Política
MOEDA DE TROCA
Câmara vira balcão de venda de votos
Com a proximidade das eleições municipais, instala-se um grande movimento de pessoas dispostas a vender o voto em troca de dinheiro ou benefícios na Câmara de Fortaleza. Os vereadores afirmam que a iniciativa é comum, mas dizem ser contra esse tipo de cultura política
Ítalo Coriolano
Especial para O POVO
20 Ago 2008 - 00h59min
Próximo à entrada que dá acesso a um dos corredores onde se concentram os gabinetes dos vereadores, a desempregada Maria Elda esperava pelo vereador Alri Nogueira (PSDB). Ela aparentava nervosismo, mas não escondeu o motivo que a levou até lá: uma conta atrasada de energia elétrica no valor de R$ 28. Preocupada em ter o fornecimento de energia cortado, Elda queria pedir ao vereador tucano que pagasse a conta. "Ele é sempre muito bom", afirmou. Questionada se venderia seu voto em troca do favor, a mulher não titubeou. "Quem me ajudar eu voto. E ainda arrumo o voto de um monte de gente", garantiu.
Em outro ponto da Câmara, a costureira Maria da Conceição procurava o vereador Carlos Mesquita (PMDB). Iria pedir um emprego para o filho, além de um advogado que a orientasse no caso de uma adoção. Conceição afirma que o vereador costuma ajudar bastante seus conhecidos, mas que nunca pediu nada em troca. "Ele não pede pra votar, é muito discreto. Mas, se ele pedir, é garantido o meu voto", declarou a costureira, que se considera cabo-eleitoral de Carlos Mesquita desde a época em que ele se lançou na carreira política.
Apoio político
Num corredor, o jornalista Jaime Caribé procurava pelo gabinete de Rogério Pinheiro (PSB). Iria tentar negociar o apoio do grupo político esquerdista que integra em troca de uma cota para o jornal Inverta, que ajuda a escrever. "Não temos estimativa de quantos votos conseguiríamos, mas temos um bom quadro para trabalhar na campanha", garantiu. Jaime também condicionou o apoio ao comprometimento de Rogério com a plataforma política do grupo.

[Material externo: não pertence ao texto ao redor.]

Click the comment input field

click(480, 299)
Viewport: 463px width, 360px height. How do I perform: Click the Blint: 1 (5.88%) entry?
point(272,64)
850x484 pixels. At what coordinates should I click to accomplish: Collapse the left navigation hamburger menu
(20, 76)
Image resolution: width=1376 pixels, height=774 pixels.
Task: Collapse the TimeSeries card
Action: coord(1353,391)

Perto do plenário também ficam aqueles que esperam a saída dos vereadores para fazer seus pedidos. Foi o caso do mestre de obras Jarbas Norberto, que foi pela segunda vez à Câmara na esperança de conseguir um emprego. Assim que José Maria Pontes (PT) deixou o plenário, Norberto foi abordá-lo. Na volta, a decepção: "Ele negou, disse que era crime eleitoral", lamentou. Jarbas prometeu para si mesmo que nunca mais se deslocará até a Câmara em busca de vantagens. "Agora eu tenho é que arranjar dinheiro pra voltar pra casa", disse o mestre de obras, aborrecido.
Entre as pessoas que foram ontem ao legislativo municipal na tentativa de vender votos havia até artista. A cantora Luíza Marilaque estava em busca de algum vereador que patrocinasse o lançamento do seu CD. Como recompensa, não apenas o seu voto, mas parte dos votos de 1.300 famílias que ocupam uma comunidade no Vicente Pinzón, onde é presidente da associação de moradores Menino Jesus de Praga. "É gente que dá no meio da perna. Os votos são garantidos. São todos meus fãs", disse Luíza, sorridente.